Once, as a lowly surgical intern, I was holding retractors while a professor struggled to extirpate a large pelvic tumor. I don’t remember the details; probably the ensuing river of red washed them out of my brain. What I recall, though, as if I carry a picture of it in my wallet, is how fast the field filled with blood. That’s what happens when the iliac vein is breached: it’s big, it’s fragile, it doesn’t hold a stitch very well. And it’s connected immediately to the vena cava, the biggest and fullest of them all.

When you approach any major blood vessel, you want to have wide access to it. You want proximal and distal control, meaning the parts of the vein or artery above and below where you plan to work need to be easily approached, exposed and ready. Dissected out, maybe slung with rubber loops, to facilitate placing clamps if needed.

With a big tumor blocking view, those measures can be impossible. So the surgeon worked his way around the mass, apprehensive, I assume, about what lay behind. Whether he lost his way, didn’t anticipate the anatomic distortion, or just came up snake-eyes, I can’t say. But when he lacerated the vein, blood poured out like a prison break, while the tumor prevented gaining control.

I’ve been there. Forced to deal with an unexpectedly undecipherable mass of indeterminate origin, causing obstruction in multiple areas of bowel stuck to it, adjacent to big vessels. Wanting an easy way to avoid opening the door to disaster, but seeing none.

“OK,” I’ll say. “This could be trouble. Let’s take some time to be ready.” Start another couple of IVs. Get blood in the room, bring in the cell saver (a device for collecting, filtering and reusing the patient’s spilled blood). Open up some vascular clamps. And, because I want to eliminate all distractions, I also like to open an emergency pack of silence, asking everyone in the room to stop loose talk, and to shut off the music. (Music in the OR is nice, most of the time.)

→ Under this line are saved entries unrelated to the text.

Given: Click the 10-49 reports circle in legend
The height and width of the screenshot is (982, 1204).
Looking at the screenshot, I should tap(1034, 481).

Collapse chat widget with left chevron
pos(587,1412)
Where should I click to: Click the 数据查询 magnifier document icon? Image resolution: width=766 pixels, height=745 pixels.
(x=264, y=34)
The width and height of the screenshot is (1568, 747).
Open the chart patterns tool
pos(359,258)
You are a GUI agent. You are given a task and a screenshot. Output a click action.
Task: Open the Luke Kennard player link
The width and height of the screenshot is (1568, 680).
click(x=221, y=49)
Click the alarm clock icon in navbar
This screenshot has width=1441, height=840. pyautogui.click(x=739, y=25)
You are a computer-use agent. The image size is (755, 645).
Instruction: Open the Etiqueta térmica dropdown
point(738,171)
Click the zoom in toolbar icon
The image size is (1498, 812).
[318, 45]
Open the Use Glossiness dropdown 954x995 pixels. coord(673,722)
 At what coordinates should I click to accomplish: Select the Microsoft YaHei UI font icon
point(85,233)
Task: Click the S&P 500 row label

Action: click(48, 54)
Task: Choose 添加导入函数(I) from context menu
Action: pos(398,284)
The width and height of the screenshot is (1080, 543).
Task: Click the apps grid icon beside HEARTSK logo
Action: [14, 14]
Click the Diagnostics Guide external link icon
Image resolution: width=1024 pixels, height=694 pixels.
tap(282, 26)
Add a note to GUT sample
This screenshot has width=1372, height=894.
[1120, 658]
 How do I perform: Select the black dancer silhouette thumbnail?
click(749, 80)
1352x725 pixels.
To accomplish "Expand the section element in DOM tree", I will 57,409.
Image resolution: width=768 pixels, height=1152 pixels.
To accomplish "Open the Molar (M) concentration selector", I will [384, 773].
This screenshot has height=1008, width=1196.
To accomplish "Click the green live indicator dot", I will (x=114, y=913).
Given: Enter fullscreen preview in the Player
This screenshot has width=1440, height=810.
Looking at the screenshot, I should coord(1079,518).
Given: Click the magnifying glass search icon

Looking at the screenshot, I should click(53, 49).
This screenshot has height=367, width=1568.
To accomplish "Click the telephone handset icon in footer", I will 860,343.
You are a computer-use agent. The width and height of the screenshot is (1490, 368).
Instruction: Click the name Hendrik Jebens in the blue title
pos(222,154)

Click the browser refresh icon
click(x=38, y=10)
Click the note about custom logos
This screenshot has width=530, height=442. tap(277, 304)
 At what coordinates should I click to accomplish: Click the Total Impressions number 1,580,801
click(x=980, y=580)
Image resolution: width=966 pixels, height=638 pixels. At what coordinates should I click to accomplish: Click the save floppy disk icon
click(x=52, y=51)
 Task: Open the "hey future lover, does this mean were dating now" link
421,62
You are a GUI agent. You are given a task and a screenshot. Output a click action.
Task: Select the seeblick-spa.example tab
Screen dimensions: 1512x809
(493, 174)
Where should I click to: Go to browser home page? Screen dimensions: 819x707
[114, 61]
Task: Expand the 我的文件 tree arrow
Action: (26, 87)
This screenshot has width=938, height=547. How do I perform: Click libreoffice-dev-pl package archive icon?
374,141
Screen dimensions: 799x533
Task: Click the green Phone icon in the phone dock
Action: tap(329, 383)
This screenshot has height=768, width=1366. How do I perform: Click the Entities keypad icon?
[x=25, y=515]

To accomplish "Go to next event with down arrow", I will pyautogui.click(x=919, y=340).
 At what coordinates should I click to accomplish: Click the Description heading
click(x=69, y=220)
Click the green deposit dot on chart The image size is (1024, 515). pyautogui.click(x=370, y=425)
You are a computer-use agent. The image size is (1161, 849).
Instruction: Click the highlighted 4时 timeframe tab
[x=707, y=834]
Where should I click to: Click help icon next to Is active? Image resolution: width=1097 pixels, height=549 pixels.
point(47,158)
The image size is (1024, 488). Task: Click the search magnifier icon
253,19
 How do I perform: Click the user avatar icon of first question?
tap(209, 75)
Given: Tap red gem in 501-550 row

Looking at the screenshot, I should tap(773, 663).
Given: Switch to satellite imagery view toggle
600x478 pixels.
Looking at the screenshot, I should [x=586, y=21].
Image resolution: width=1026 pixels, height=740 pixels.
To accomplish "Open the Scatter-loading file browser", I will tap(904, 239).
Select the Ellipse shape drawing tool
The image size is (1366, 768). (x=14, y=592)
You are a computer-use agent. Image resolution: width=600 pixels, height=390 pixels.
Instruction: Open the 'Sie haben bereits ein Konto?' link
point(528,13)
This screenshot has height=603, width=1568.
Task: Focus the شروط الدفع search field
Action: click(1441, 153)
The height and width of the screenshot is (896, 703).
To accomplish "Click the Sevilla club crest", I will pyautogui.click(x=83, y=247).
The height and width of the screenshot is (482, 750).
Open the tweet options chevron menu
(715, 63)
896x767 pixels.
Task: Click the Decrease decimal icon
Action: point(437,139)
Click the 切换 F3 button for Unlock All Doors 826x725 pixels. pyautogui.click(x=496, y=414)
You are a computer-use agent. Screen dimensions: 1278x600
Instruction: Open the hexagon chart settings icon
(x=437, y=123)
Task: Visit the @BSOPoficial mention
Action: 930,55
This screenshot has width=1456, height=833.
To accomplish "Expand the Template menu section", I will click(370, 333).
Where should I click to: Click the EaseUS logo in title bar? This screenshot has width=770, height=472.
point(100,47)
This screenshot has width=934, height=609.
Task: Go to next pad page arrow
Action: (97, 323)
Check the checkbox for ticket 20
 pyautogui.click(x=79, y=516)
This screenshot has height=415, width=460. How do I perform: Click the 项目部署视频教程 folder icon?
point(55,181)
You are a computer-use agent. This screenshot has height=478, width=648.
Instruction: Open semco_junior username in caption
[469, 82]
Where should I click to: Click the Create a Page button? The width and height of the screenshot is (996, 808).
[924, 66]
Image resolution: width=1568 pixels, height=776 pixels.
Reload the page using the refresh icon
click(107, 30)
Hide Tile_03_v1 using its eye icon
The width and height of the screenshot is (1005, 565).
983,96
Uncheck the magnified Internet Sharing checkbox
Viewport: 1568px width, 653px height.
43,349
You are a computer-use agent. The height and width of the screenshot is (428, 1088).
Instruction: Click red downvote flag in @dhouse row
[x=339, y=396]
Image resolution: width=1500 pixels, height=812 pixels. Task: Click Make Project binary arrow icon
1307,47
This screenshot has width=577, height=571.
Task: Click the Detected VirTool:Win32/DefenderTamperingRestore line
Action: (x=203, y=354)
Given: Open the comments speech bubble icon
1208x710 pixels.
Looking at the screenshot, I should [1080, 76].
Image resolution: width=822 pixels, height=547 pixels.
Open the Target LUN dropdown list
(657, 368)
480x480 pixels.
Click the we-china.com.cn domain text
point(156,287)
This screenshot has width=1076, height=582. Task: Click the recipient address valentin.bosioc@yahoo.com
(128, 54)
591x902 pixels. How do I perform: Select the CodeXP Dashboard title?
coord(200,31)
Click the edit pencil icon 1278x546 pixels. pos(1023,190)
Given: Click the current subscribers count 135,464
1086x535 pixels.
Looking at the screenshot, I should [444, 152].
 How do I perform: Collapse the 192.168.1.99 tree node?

As tense and demanding as it is, it’s also thrilling, if that’s the word — maybe even spiritual — to leave behind everything else in the world, and, like a living lens, focus entirely, body and mind, on a few centimeters of space; to have time all but stop. Perhaps paradoxically, despite breath speeding up, aware of rising pulse, and sweat dripping down my sides — even needing to pause for the ultimate cliché, the wiping of a brow by a nurse (I’ve dripped sweat into the occasional wound; safely flushed it away with lots of saline) — my hands don’t shake.

But yes, dissecting my way into the area as carefully, clear-headedly, and patiently as I know how, at an incompletely suppressed level I’m fearful. And although, while in the maelstrom, there’s confidence I can carry on as long as necessary (like sound and extraneous thought, physical discomfort shrinks into insensibility) when the tension has passed, physical and mental exhaustion can well up with surprising suddenness. Neck stiff, back aching, hyper-extended knees wobbly and sore. (I stood back once, not realizing a knee had gone numb, and went down like a ton of scalpels.)

I guess there’s a sense of accomplishment, but it’s more like having lucked out. Knowing, like that day decades ago, it could have been otherwise; wanting never to be in that situation again, it’s hard to feel pride. Not in the moment, anyway. Only relief.

Because I believe the way to deal with complications is knowing how to avoid them in the first place, and as hard as I work to do that, I can’t help wondering — even when pretty sure there was no option — whether I missed an alternative to skating on such thin ice. I couldn’t do it every day.